▸ **SOURCE EXCERPT**:
>>>
9.4 Coefficient tests between model coefficients for two assets

In this section we consider hypothesis tests for coefficients in the bivariate GWN model for asset returns.

9.4.1 Test for equal means between two assets

Often it is of interest to test if the expected returns on two assets are the same:

\[\begin{equation*} H_{0}:\mu_{1}=\mu_{2}\,\textrm{vs. } H_{1}:\mu_{1}\neq\mu_{2}. \end{equation*}\]

Notice that this hypothesis is not of the form that the two coefficients equal a specific value (e.g. \(\mu_1 = \mu_2 = 0.05\)). However, we can transform the hypothesis into one in which a coefficient equals a specific value by considering the differences in the expected returns. In particular, the relation \(\mu_1 = \mu_2\) is equivalent to the relation \(\delta = \mu_1 - \mu_2 = 0\). Hence, we can reformulate the hypothesis of equal expected returns to the hypothesis that the difference in expected returns is equal to zero:

\[\begin{equation} H_{0}:\delta = \mu_{1}-\mu_{2}=0\,\textrm{vs. } H_{1}:\delta = \mu_{1}-\mu_{2} \neq 0. \tag{9.23} \end{equation}\]

Now, we have test in the form of the coefficient tests we considered earlier.

The parameter \(\delta = \mu_1 - \mu_2\) can be estimated with the plug-in estimator:

\[\begin{equation*} \hat{\delta} = \hat{\mu}_1 - \hat{\mu}_2. \end{equation*}\]

To form a z-score, we require an estimate of \(\mathrm{se}(\hat{\delta})\). Now,

\[\begin{equation} \mathrm{var}(\hat{\delta}) = \mathrm{var}(\hat{\mu}_1-\hat{\mu}_2) = \mathrm{var}(\hat{\mu}_1) + \mathrm{var}(\hat{\mu}_2) - 2\mathrm{cov}(\hat{\mu}_1,\hat{\mu}_2). \tag{9.24} \end{equation}\]

To evaluate (9.24), we use the result from Chapter 7 that the joint distribution of the vector \((\hat{\mu}_1,\hat{\mu}_2)'\) is multivariate normal: \[\begin{equation} \left( \begin{array}{c} \hat{\mu}_1 \\ \hat{\mu}_2 \end{array} \right) = N \left( \left( \begin{array}{c} \mu_1 \\ \mu_2 \end{array} \right), ~ \frac{1}{T} \left( \begin{array}{cc} \hat{\sigma}_1^2 & \hat{\sigma}_{12} \\ \hat{\sigma}_{12} & \hat{\sigma}_2^2 \end{array} \right) \right), \end{equation}\]

for large enough \(T\). Then

\[\begin{equation} \widehat{\mathrm{var}}(\hat{\delta}) = \frac{1}{T}(\hat{\sigma}_1^2 + \hat{\sigma}_2^2 - 2\hat{\sigma}_{12}), \end{equation}\]

and

\[\begin{equation} \widehat{\mathrm{se}}(\hat{\delta}) = \sqrt{\frac{1}{T}(\hat{\sigma}_1^2 + \hat{\sigma}_2^2 - 2\hat{\sigma}_{12})}. \end{equation}\]

We can test (9.23) using the z-score:

\[\begin{equation} z_{\delta=0} = \frac{\hat{\delta}}{\widehat{\mathrm{se}}(\hat{\delta})} = \frac{\hat{\mu}_1 + \hat{\mu}_2}{\sqrt{\frac{1}{T}(\hat{\sigma}_1^2 + \hat{\sigma}_2^2 - 2\hat{\sigma}_{12})}}, \tag{9.25} \end{equation}\]

with the test statistic \(S=\left| z_{\delta=0} \right|\).
<<<
▸ **WRITTEN REQUEST A**:
From the section on testing equal means between two assets, reproduce the passage between "Notice that this" and "we considered earlier.", inclusive.
▸ **WRITTEN REQUEST B**:
According to the section on testing equal means between two assets, why is the hypothesis μ1 = μ2 restated in terms of δ = μ1 − μ2? Answer in one to three sentences.
▸ **WRITTEN REQUEST C**:
Condense the paragraph beginning "Notice that this hypothesis is not of the form" from the section on testing equal means between two assets, keeping its main facts.

▸ **SOURCE DATA**:
>>>
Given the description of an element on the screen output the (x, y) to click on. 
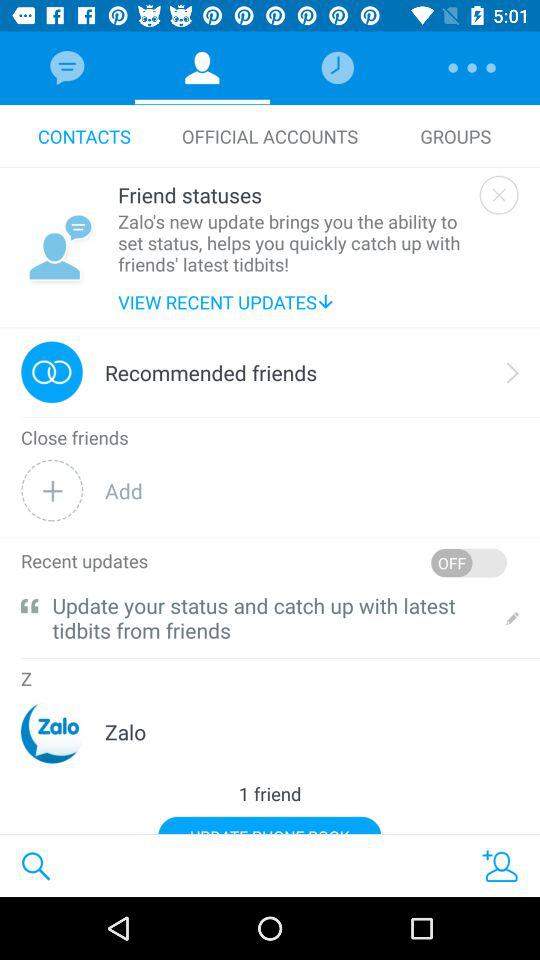
launch the icon to the left of official accounts item (84, 136)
<<<
▸ **CORRECT RESULT A**:
Notice that this hypothesis is not of the form that the two coefficients equal a specific value (e.g. \(\mu_1 = \mu_2 = 0.05\)). However, we can transform the hypothesis into one in which a coefficient equals a specific value by considering the differences in the expected returns. In particular, the relation \(\mu_1 = \mu_2\) is equivalent to the relation \(\delta = \mu_1 - \mu_2 = 0\). Hence, we can reformulate the hypothesis of equal expected returns to the hypothesis that the difference in expected returns is equal to zero:

\[\begin{equation} H_{0}:\delta = \mu_{1}-\mu_{2}=0\,\textrm{vs. } H_{1}:\delta = \mu_{1}-\mu_{2} \neq 0. \tag{9.23} \end{equation}\]

Now, we have test in the form of the coefficient tests we considered earlier.

▸ **CORRECT RESULT B**:
The hypothesis μ1 = μ2 does not say that a coefficient equals a specific value. The relation μ1 = μ2 is equivalent to δ = μ1 − μ2 = 0, so restating it as a hypothesis that the difference in expected returns equals zero puts it in the form of the coefficient tests considered earlier.

▸ **CORRECT RESULT C**:
The equal-means hypothesis does not state that the two coefficients equal a specific value (e.g., μ1 = μ2 = 0.05). Since μ1 = μ2 is equivalent to δ = μ1 − μ2 = 0, it can be reformulated as the hypothesis that the difference in expected returns equals zero.